# [What the task requires]
From the data below, return the exact lines starting at the line containing "Given: Toggle the Safari sidebar panel" and ending at the line containing "The height and width of the screenshot is (819, 1456).", both included, and nothing else.

# [Data]
■ ■ ■ ■ ■ ■ ■
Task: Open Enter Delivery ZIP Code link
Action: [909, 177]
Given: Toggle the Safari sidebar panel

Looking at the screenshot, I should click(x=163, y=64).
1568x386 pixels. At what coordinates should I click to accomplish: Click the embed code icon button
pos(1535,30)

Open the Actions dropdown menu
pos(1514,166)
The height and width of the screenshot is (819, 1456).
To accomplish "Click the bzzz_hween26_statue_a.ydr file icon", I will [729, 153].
■ ■ ■ ■ ■ ■ ■
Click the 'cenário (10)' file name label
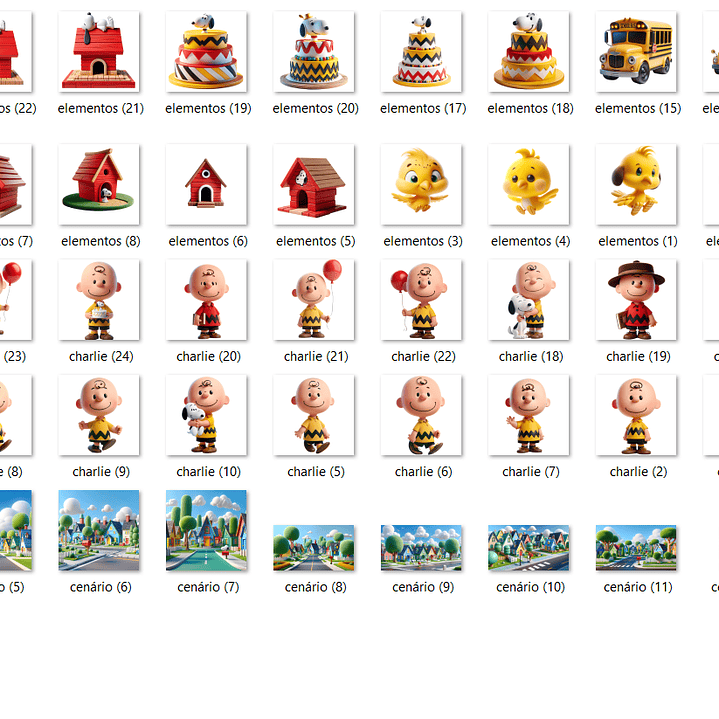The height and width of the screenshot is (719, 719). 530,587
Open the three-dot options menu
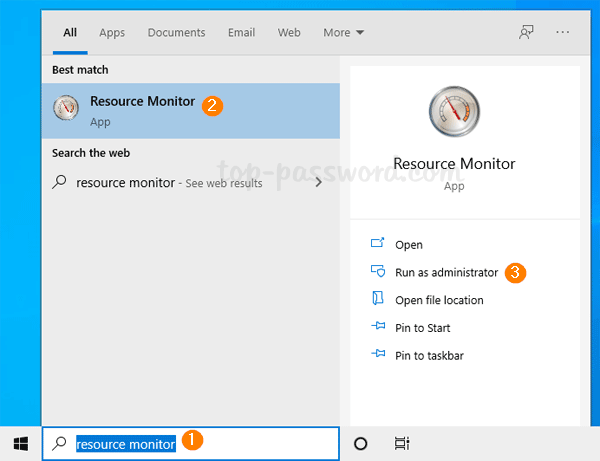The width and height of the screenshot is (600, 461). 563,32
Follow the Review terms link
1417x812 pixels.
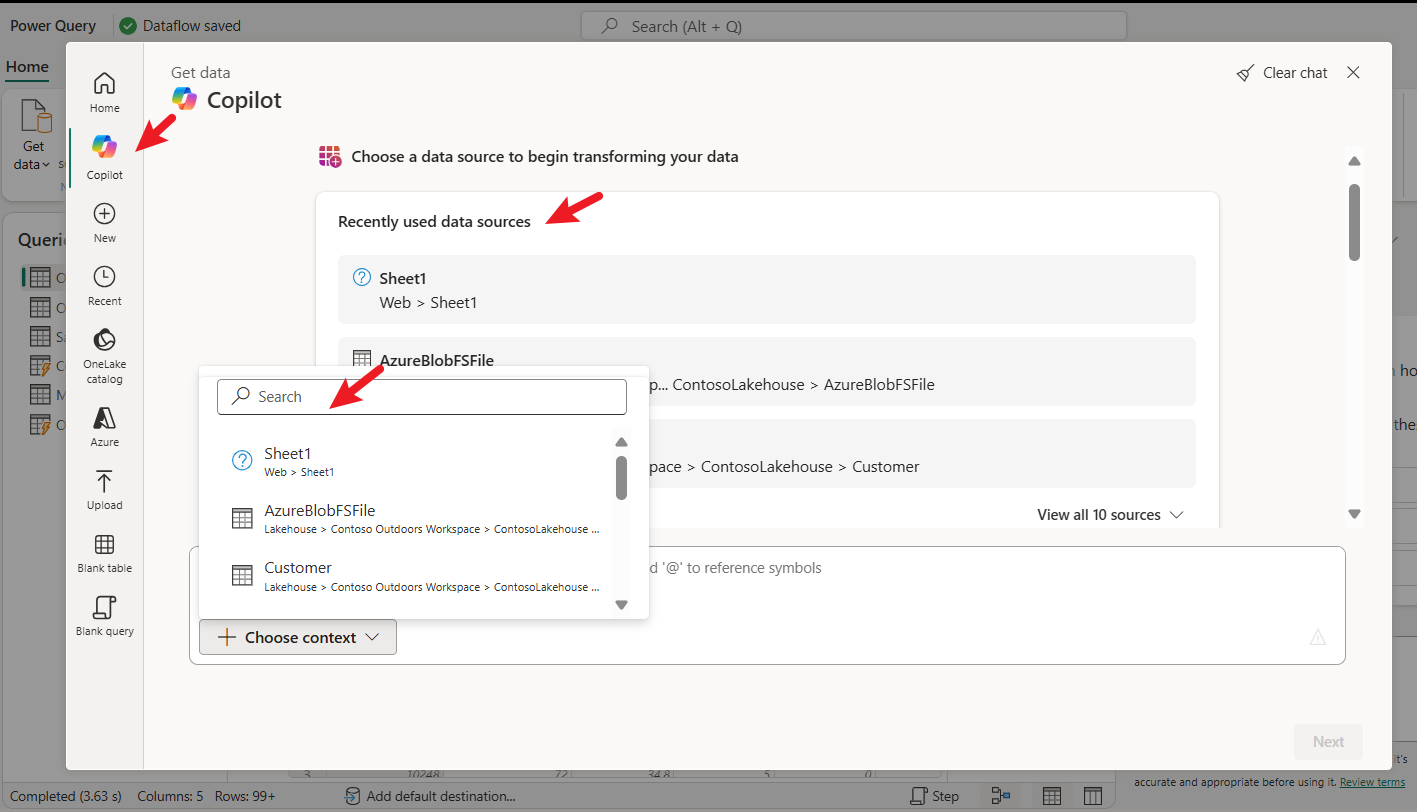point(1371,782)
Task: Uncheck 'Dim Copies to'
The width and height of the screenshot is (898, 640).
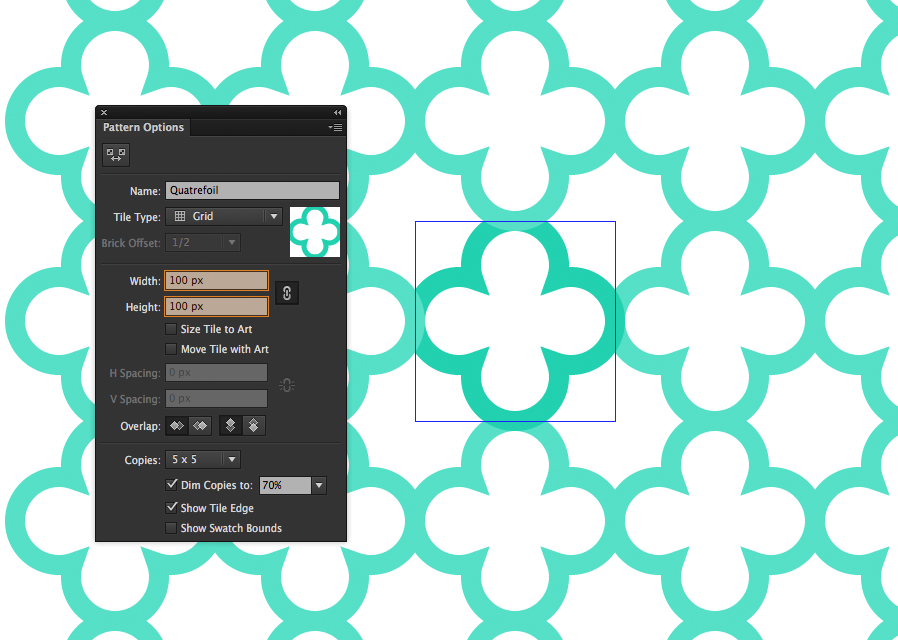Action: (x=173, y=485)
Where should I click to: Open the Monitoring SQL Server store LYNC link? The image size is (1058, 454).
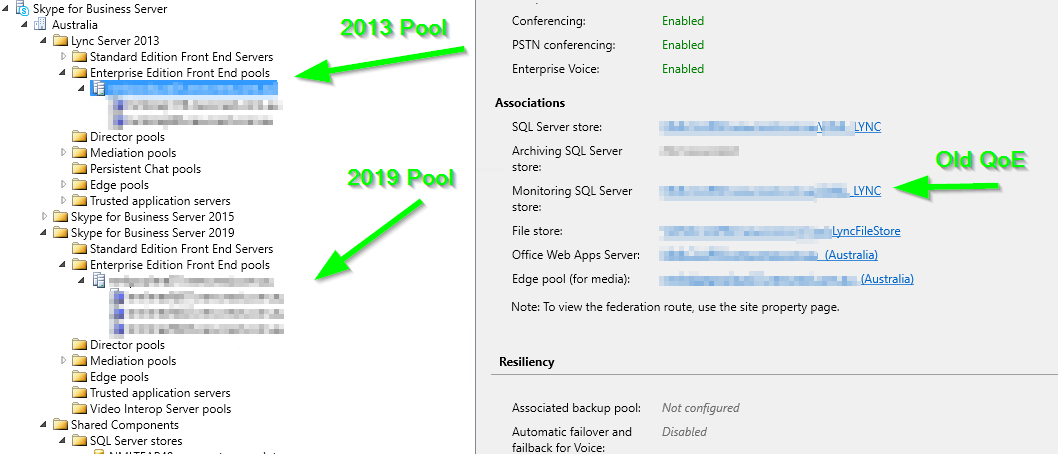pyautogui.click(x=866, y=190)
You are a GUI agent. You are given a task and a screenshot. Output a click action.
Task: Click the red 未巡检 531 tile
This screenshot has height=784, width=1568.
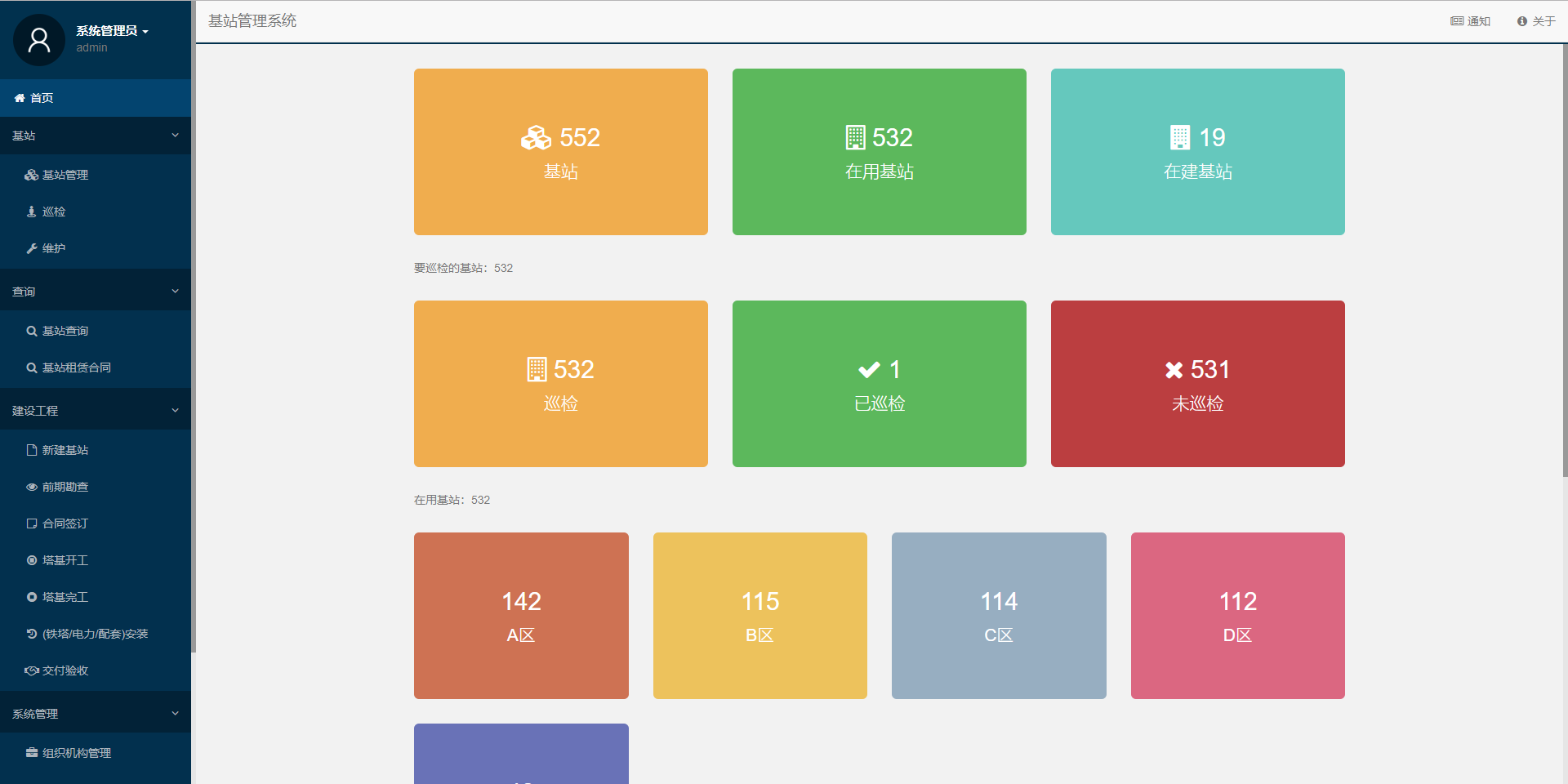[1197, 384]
■ ■ ■ ■ ■ ■ ■
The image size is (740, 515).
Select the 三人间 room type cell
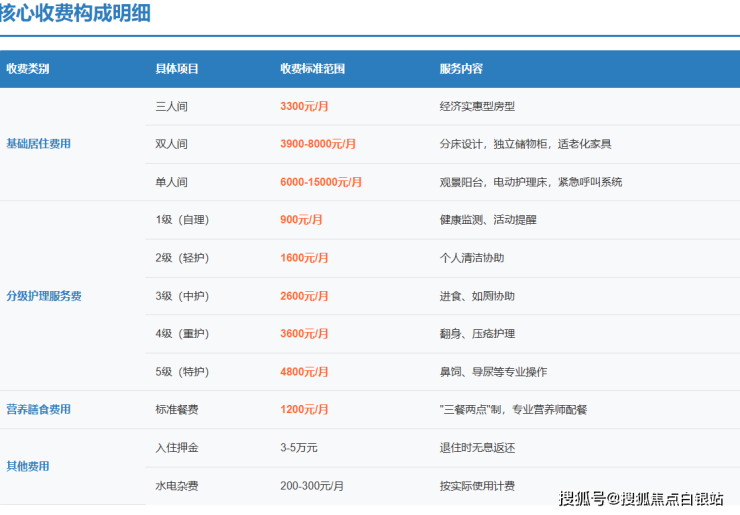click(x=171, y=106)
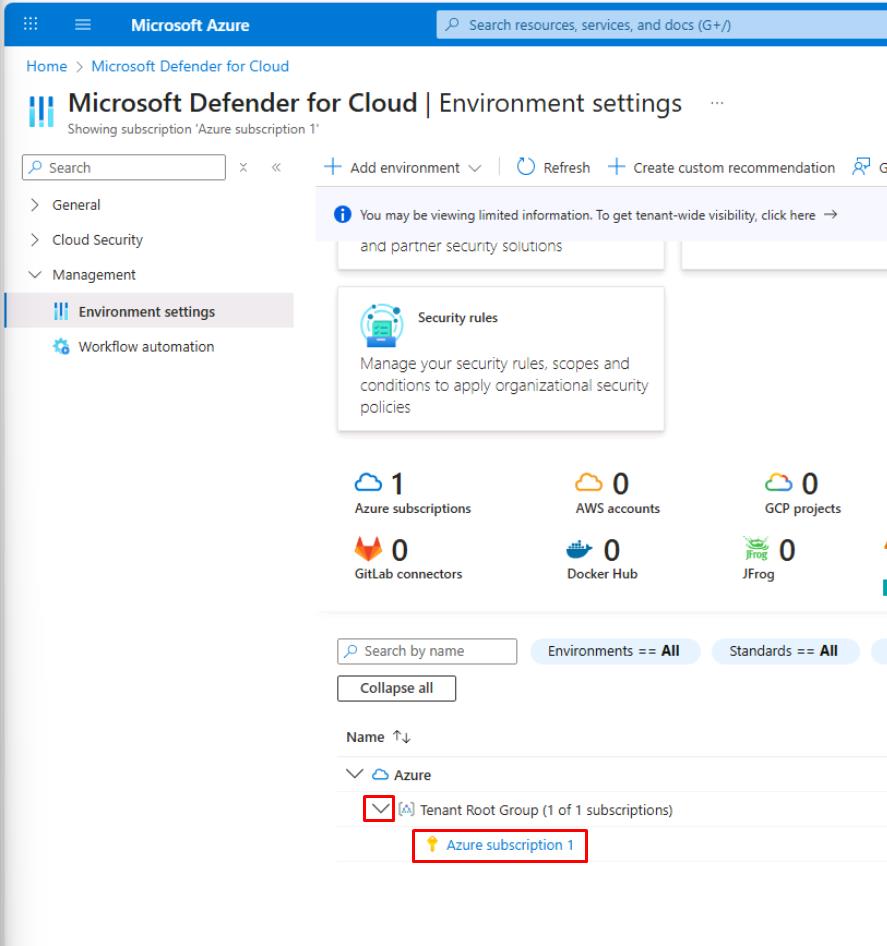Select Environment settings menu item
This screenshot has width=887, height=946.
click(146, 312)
■ ■ ■ ■ ■ ■ ■
# [Solved exercise]
Given: Toggle the Safari sidebar panel

Looking at the screenshot, I should click(x=163, y=64).
1568x386 pixels. At what coordinates should I click to accomplish: Click the embed code icon button
pos(1535,30)

Open the Actions dropdown menu
pos(1514,166)
The height and width of the screenshot is (819, 1456).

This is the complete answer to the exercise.